Brian J. Deegan, Kenneth L. Seldeen, Caleb B. McDonald, Vikas Bhat, Amjad Farooq

Research output: Contribution to journalArticlepeer-review

10 Scopus citations


Nuclear receptors act as ligand-modulated transcription factors and orchestrate a plethora of cellular functions central to health and disease. Although studied for more than half a century, many mysteries surrounding the mechanism of action of nuclear receptors remain unresolved. Herein, using isothermal titration calorimetry (ITC) in conjunction with macromolecular modeling (MM), we provide evidence that the binding of the ERα nuclear receptor to its DNA response element is coupled to proton uptake by two ionizable residues, H196 and E203, located at the protein-DNA interface. Alanine substitution of these ionizable residues decouples protonation and hampers the binding of ERα to DNA by nearly 1 order of magnitude.
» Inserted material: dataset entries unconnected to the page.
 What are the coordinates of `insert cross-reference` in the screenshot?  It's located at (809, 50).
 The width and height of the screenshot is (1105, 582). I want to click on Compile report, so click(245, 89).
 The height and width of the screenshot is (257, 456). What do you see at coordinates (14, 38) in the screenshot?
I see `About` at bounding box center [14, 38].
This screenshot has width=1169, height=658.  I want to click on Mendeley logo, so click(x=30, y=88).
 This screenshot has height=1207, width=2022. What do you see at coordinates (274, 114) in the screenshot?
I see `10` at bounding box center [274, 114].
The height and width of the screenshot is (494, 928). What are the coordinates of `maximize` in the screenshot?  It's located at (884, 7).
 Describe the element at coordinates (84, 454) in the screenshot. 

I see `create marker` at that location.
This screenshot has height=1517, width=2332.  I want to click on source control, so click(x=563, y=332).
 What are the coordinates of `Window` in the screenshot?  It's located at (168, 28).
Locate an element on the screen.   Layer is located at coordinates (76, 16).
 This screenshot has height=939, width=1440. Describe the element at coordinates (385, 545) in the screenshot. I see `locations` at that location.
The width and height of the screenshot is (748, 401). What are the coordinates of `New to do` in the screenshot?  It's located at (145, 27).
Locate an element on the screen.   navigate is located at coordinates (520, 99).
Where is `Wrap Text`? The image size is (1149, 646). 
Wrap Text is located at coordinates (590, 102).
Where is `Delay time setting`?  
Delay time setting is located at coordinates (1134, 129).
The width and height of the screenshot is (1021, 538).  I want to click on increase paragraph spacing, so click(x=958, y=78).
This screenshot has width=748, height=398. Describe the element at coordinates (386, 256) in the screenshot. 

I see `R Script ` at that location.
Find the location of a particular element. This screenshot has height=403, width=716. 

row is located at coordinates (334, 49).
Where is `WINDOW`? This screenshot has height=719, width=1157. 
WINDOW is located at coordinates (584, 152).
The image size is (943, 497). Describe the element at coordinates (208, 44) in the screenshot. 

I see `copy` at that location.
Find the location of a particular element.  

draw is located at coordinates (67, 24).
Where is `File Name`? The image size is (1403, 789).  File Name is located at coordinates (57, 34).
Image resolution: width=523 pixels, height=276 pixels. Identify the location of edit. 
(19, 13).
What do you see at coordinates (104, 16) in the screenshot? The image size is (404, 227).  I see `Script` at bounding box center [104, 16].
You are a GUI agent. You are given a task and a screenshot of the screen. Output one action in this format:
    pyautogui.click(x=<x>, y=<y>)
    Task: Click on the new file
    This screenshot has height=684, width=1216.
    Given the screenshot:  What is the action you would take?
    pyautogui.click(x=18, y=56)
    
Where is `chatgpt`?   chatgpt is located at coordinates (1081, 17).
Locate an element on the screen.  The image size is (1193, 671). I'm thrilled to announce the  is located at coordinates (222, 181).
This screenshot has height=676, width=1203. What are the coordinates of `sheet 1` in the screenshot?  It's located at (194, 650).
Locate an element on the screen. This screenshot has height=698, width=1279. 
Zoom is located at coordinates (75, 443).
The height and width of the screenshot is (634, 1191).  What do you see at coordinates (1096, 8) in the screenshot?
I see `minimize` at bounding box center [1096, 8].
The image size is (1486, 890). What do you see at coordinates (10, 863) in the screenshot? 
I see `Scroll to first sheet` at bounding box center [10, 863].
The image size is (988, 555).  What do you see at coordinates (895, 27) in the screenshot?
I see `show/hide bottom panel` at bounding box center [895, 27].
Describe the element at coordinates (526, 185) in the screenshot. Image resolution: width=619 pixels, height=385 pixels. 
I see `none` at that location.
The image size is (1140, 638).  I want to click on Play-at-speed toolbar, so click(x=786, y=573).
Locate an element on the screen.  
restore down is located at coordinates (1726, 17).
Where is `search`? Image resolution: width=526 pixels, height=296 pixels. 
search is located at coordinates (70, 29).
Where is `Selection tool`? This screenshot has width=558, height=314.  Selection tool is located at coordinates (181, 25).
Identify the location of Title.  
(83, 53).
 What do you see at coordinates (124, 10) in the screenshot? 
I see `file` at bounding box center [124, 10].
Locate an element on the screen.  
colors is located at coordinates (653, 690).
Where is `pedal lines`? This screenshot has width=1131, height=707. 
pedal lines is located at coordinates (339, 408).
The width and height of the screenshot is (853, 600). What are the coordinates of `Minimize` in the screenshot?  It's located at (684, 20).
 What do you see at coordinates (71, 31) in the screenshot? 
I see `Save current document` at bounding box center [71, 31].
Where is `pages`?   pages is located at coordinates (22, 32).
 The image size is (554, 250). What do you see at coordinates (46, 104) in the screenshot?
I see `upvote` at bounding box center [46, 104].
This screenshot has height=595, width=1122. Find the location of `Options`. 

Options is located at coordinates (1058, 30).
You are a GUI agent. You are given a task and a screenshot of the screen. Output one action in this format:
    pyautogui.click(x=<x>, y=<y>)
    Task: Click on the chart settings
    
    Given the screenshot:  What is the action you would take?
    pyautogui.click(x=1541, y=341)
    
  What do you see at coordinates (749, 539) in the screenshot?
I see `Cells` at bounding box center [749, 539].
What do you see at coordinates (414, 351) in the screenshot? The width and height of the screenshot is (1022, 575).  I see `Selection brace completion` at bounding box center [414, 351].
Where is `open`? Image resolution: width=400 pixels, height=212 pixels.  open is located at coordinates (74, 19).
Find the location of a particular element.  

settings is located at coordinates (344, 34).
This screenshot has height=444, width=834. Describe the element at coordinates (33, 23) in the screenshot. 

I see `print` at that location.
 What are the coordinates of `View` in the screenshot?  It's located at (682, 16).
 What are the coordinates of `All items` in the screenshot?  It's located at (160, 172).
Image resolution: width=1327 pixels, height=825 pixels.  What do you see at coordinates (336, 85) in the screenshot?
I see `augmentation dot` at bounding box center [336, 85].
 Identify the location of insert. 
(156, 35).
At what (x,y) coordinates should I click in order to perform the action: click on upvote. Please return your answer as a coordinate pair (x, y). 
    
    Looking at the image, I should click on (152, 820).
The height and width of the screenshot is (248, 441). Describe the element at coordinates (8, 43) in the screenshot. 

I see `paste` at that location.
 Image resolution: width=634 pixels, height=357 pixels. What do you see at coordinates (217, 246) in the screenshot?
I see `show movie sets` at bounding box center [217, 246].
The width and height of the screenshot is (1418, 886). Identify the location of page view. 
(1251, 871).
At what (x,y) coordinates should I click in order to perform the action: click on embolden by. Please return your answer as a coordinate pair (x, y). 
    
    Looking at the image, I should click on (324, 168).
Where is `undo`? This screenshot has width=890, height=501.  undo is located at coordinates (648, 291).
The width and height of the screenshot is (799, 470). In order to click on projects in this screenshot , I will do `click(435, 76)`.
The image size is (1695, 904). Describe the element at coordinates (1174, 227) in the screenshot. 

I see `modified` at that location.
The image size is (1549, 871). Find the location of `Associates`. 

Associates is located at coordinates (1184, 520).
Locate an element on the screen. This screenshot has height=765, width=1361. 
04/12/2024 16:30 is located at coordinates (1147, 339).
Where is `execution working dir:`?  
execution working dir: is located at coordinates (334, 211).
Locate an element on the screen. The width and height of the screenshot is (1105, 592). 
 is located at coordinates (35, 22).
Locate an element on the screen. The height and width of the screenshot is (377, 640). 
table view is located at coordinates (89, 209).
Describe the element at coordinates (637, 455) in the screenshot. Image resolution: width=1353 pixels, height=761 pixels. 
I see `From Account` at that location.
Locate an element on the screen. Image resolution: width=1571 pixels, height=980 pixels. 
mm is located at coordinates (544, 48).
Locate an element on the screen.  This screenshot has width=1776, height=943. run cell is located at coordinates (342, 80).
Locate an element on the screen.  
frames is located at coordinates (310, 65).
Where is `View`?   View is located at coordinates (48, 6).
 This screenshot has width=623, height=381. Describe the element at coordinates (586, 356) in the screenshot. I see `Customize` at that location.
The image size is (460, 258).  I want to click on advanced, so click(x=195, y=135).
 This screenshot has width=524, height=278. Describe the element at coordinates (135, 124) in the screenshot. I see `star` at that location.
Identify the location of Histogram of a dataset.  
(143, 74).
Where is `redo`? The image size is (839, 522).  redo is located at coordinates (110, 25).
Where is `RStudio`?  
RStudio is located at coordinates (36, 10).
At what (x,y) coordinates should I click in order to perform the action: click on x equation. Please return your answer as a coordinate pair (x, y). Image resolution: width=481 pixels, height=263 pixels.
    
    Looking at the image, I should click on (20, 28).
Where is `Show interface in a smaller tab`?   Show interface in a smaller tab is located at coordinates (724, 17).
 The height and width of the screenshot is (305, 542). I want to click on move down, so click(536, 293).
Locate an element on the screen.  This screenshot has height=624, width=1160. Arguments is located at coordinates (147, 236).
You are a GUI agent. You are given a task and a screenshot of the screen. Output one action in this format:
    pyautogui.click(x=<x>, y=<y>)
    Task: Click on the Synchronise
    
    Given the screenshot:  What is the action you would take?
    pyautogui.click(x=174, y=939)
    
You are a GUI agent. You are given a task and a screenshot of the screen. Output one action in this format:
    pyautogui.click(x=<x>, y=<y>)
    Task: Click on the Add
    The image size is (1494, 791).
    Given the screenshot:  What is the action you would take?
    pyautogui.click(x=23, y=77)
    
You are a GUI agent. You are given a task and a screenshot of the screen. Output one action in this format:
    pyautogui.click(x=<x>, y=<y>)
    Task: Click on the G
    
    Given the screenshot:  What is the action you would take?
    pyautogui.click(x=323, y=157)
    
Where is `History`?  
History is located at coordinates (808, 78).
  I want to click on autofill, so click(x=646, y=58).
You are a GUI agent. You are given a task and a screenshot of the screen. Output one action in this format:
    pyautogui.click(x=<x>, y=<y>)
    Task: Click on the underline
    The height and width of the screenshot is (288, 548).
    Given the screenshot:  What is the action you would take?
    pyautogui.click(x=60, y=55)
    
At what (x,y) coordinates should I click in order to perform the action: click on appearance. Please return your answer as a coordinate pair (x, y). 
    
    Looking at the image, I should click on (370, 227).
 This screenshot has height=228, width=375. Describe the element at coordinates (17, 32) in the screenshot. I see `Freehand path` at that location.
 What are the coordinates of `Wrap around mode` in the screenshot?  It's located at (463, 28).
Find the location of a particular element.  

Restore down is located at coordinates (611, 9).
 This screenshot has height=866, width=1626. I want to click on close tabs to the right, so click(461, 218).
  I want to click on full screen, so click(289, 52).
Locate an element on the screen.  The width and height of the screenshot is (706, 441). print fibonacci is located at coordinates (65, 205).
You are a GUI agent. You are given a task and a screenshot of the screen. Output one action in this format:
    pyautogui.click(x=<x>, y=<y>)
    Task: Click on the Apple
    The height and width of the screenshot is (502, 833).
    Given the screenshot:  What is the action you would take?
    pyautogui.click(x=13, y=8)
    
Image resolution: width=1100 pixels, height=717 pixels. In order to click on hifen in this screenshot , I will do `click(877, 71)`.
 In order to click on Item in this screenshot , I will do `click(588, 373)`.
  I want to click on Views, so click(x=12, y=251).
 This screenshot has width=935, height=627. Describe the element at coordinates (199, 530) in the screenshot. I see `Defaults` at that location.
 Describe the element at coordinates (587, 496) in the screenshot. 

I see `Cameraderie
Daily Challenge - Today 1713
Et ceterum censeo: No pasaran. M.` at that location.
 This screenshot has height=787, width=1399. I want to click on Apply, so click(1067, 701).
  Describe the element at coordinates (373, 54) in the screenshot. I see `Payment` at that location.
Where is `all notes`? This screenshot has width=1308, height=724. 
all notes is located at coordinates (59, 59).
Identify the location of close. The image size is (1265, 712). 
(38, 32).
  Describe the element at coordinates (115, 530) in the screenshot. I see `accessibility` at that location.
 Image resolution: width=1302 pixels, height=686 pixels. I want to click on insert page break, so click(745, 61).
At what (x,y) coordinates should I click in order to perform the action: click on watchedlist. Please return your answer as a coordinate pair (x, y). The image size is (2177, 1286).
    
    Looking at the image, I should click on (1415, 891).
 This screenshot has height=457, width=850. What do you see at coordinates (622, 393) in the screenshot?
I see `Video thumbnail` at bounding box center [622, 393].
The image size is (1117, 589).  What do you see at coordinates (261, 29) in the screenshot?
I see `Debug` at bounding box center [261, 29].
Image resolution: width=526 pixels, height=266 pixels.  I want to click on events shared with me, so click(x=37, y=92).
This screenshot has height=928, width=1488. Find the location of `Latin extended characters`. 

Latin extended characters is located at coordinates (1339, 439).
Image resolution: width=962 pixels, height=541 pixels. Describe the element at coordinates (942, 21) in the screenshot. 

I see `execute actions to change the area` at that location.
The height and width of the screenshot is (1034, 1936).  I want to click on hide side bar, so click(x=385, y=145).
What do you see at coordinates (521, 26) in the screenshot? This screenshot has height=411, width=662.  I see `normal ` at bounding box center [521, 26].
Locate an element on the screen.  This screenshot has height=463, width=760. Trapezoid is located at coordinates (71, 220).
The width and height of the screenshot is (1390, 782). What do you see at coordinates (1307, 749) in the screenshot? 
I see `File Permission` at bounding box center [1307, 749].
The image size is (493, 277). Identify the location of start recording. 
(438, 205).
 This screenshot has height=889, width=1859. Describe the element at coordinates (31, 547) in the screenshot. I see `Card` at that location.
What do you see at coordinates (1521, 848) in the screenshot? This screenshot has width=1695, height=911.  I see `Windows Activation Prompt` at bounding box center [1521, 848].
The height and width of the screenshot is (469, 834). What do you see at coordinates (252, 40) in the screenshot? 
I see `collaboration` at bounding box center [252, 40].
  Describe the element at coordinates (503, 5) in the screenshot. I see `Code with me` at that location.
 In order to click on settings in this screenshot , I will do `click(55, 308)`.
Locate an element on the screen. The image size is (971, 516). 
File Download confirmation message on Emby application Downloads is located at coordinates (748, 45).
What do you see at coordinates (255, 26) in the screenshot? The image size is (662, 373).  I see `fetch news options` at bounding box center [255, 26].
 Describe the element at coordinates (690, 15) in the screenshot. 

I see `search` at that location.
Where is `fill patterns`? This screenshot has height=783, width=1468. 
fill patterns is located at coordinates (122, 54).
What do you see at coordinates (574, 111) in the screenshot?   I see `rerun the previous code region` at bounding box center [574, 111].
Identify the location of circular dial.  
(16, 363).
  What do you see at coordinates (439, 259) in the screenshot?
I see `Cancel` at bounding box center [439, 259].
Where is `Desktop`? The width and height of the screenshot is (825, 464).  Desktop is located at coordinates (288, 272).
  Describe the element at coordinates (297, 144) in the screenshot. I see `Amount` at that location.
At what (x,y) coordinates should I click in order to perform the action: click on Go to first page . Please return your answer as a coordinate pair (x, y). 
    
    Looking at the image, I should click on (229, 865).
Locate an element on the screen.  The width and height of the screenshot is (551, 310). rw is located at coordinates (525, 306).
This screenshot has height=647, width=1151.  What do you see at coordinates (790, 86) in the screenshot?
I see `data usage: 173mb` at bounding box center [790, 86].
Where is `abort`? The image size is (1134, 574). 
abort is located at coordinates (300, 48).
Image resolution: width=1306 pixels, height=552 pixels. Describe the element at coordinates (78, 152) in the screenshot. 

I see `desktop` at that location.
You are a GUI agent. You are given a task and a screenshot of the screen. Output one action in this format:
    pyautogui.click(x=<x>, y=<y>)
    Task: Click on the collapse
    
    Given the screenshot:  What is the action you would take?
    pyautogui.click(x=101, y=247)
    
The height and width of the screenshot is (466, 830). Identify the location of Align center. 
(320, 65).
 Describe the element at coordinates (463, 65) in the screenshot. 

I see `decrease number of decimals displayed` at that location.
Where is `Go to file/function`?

Remarkably, H196 and E203 are predominantly conserved across ∼50 members of the nuclear receptor family, implying that proton-coupled equilibrium may serve as a key regulatory switch for modulating protein-DNA interactions central to nuclear receptor function and regulation. Taken together, our findings unearth an unexpected but critical step in the molecular action of nuclear receptors and suggest that they may act as sensors of intracellular pH.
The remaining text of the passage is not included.